Since the open circuit voltage is the total voltage, the total current will be equal to $I_{total}=\frac{U_0}{R_1+R_2}$ , where $U_0$ is the open circuit voltage, $R_1$ is the microphone impedance, and $R_2$ is the resistance of the input load, therefore the input load voltage according to the Ohm law will be $U_2=\frac{U_0}{R_1+R_2}\times R_2$ , and the input power:

$P_1 = (\frac{U_0} {R_1+R_2}\times R_2) ^2\times \frac {1}{R_2}$ $= \frac{U_0^2\times R_2} {R_1^2+2\times R_1\times R_2+R_2^2}$ , an output power is equal to $P_2=P_1\times 1000$ $=\frac{U_0^2 \times R_2}{R_1^2+2\times R_1\times R_2+R_2^2}\times 1000$ , $1000$ is a coefficient of increase in power, it is visible that function $P_2$ $(R_2)$ decreases on $R$ therefore its maximum value will be at $R_2=200 \Omega$

$P_2=\frac{0.02^2\times 200}{500^2+2\times 500\times 200+200^2}\times 1000=0.16$ mW.

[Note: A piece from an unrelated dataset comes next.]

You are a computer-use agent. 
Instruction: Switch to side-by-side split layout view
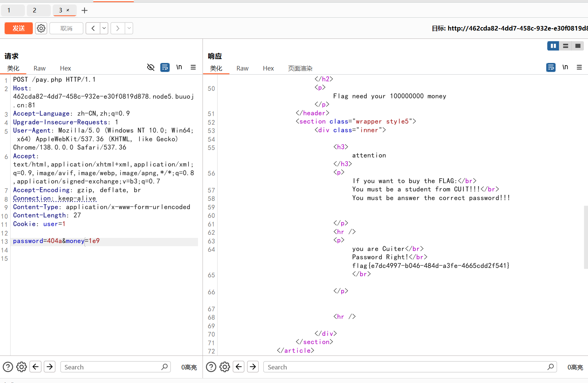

The voltage is equal at the input $U_2=\frac{U_0}{R_1+R_2}\times R_2$ , therefore at the output $U_1=U_2\times 100 =\frac {U _ 0} {R _ 1 + R _ 2 }\times R_2\times 100$ , the function $U_1 (R_2)$ increases by $R$ , therefore at $R_2=10^6\Omega$ there will be the highest voltage.

$U_1=U_2\times 100=\frac{0.02}{500+10^6}\times 10^6\times 100=2$ V.